(Records from a data collection)
━━━━━━━━━━

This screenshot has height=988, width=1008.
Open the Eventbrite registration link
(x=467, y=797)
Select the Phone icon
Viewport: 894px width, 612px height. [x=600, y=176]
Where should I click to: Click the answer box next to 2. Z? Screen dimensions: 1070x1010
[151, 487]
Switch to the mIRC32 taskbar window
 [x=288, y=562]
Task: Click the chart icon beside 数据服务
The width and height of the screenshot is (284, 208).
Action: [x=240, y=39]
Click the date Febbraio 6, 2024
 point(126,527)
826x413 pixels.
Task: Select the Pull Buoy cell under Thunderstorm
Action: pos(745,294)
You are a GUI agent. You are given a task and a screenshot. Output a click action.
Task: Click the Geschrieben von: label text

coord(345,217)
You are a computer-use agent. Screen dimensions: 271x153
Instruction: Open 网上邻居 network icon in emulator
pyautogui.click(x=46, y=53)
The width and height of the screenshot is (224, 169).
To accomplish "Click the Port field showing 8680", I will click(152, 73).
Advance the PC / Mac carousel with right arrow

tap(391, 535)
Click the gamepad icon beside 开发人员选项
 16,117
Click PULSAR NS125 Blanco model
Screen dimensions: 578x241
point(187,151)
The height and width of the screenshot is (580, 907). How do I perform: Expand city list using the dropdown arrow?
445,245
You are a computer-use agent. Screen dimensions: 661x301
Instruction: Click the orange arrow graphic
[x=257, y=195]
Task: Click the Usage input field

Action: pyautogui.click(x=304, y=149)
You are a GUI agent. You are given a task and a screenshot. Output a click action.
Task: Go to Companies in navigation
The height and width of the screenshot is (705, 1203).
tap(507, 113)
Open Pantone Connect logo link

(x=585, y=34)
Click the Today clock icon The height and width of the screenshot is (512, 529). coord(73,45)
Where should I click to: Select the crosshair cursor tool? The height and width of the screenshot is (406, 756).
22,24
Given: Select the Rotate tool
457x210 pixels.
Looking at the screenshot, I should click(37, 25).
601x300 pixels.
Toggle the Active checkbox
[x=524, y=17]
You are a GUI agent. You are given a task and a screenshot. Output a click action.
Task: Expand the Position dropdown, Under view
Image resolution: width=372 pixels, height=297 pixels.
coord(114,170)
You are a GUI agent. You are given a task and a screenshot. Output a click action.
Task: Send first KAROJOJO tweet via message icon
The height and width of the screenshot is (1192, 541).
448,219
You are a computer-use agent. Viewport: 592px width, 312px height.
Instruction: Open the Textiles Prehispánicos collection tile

━━━━━━━━━━

[Action item] Could you print all of the data above once more, unaltered?

[Solved problem]
This screenshot has height=988, width=1008.
Open the Eventbrite registration link
(x=467, y=797)
Select the Phone icon
Viewport: 894px width, 612px height. [x=600, y=176]
Where should I click to: Click the answer box next to 2. Z? Screen dimensions: 1070x1010
[151, 487]
Switch to the mIRC32 taskbar window
 [x=288, y=562]
Task: Click the chart icon beside 数据服务
The width and height of the screenshot is (284, 208).
Action: [x=240, y=39]
Click the date Febbraio 6, 2024
 point(126,527)
826x413 pixels.
Task: Select the Pull Buoy cell under Thunderstorm
Action: pos(745,294)
You are a GUI agent. You are given a task and a screenshot. Output a click action.
Task: Click the Geschrieben von: label text

coord(345,217)
You are a computer-use agent. Screen dimensions: 271x153
Instruction: Open 网上邻居 network icon in emulator
pyautogui.click(x=46, y=53)
The width and height of the screenshot is (224, 169).
To accomplish "Click the Port field showing 8680", I will click(152, 73).
Advance the PC / Mac carousel with right arrow

tap(391, 535)
Click the gamepad icon beside 开发人员选项
 16,117
Click PULSAR NS125 Blanco model
Screen dimensions: 578x241
point(187,151)
The height and width of the screenshot is (580, 907). How do I perform: Expand city list using the dropdown arrow?
445,245
You are a computer-use agent. Screen dimensions: 661x301
Instruction: Click the orange arrow graphic
[x=257, y=195]
Task: Click the Usage input field

Action: pyautogui.click(x=304, y=149)
You are a GUI agent. You are given a task and a screenshot. Output a click action.
Task: Go to Companies in navigation
The height and width of the screenshot is (705, 1203).
tap(507, 113)
Open Pantone Connect logo link

(x=585, y=34)
Click the Today clock icon The height and width of the screenshot is (512, 529). coord(73,45)
Where should I click to: Select the crosshair cursor tool? The height and width of the screenshot is (406, 756).
22,24
Given: Select the Rotate tool
457x210 pixels.
Looking at the screenshot, I should click(37, 25).
601x300 pixels.
Toggle the Active checkbox
[x=524, y=17]
You are a GUI agent. You are given a task and a screenshot. Output a click action.
Task: Expand the Position dropdown, Under view
Image resolution: width=372 pixels, height=297 pixels.
coord(114,170)
You are a GUI agent. You are given a task and a screenshot. Output a click action.
Task: Send first KAROJOJO tweet via message icon
The height and width of the screenshot is (1192, 541).
448,219
You are a computer-use agent. Viewport: 592px width, 312px height.
Instruction: Open the Textiles Prehispánicos collection tile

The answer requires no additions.